With the **Baseline Model of LogisticRegression** the **prediction is correct** but **accuracy score is poor with 50.38%**, With this accuracy most of the other reviews are not getting predicted correctly and is not matching.




## Define model (10 Marks)
- Define a Sequential Model
- Add Embedding layer
  - Embedding layer turns positive integers into dense vectors of fixed size
  - `tensorflow.keras` embedding layer doesn't require us to onehot encode our words, instead we have to give each word a unique integer number as an id. For the imdb dataset we've loaded this has already been done, but if this wasn't the case we could use sklearn LabelEncoder.
  - Size of the vocabulary will be 10000
  - Give dimension of the dense embedding as 100
  - Length of input sequences should be 300
- Add LSTM layer
  - Pass value in `return_sequences` as True
- Add a `TimeDistributed` layer with 100 Dense neurons
- Add Flatten layer
- Add Dense layer

In [41]:
#### Add your code here ####

from keras.models import Sequential
from keras.layers import Dense, Flatten, LSTM, Dropout, Embedding, TimeDistributed, Bidirectional

#We already Have the information Given as below

#Size of the vocabulary will be 10000
vocab_size= 10000

#Give dimension of the dense embedding as 100
embedDim=100

#Length of input sequences should be 300
max_review_len = 300

# Define a Sequential Model
model = Sequential()

#Add Embedding layer
model.add(Embedding(input_dim=vocab_size, output_dim=embedDim, input_length=max_review_len))

#Add a Bidrectional LSTM Layer with Dropout=0.2
model.add(Bidirectional(LSTM(units=100, return_sequences=True, dropout=0.2), merge_mode="concat")) # Default Activation Function is "tanh" is used here

#Add a TimeDistributed layer with 100 Dense neurons(Already mentioned as required)
model.add(TimeDistributed(Dense(100, activation="relu")))

#Add Flatten layer
model.add(Flatten())

#Add Dense layer
model.add(Dense(50, activation='relu'))

^^^^^^^^^^^^^^^^

WHAT IS EXPECTED » Retype the notebook excerpt from "#Length of input" to "mentioned as required)", including both of those passages. The material after this notebook excerpt stands apart from it.

DATASET EXCERPT »
^^^^^^^^^^^^^^^^

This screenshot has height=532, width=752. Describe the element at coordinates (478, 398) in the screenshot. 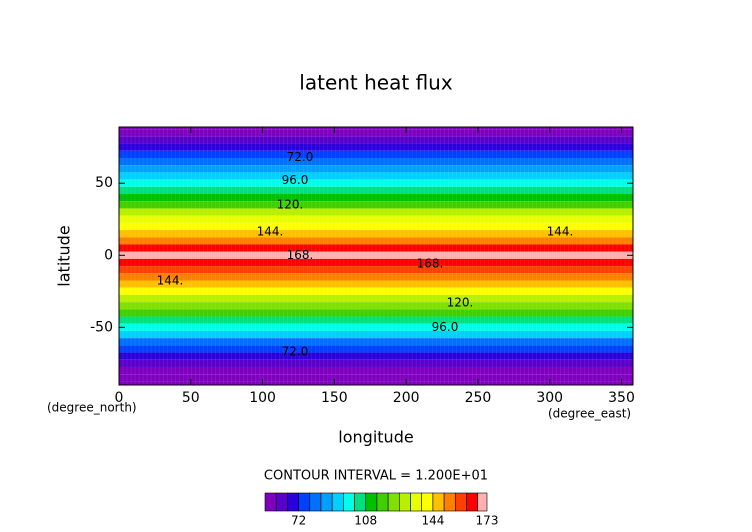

^^^^^^^^^^^^^^^^

ANSWER FOR THIS EXERCISE »
#Length of input sequences should be 300
max_review_len = 300

# Define a Sequential Model
model = Sequential()

#Add Embedding layer
model.add(Embedding(input_dim=vocab_size, output_dim=embedDim, input_length=max_review_len))

#Add a Bidrectional LSTM Layer with Dropout=0.2
model.add(Bidirectional(LSTM(units=100, return_sequences=True, dropout=0.2), merge_mode="concat")) # Default Activation Function is "tanh" is used here

#Add a TimeDistributed layer with 100 Dense neurons(Already mentioned as required)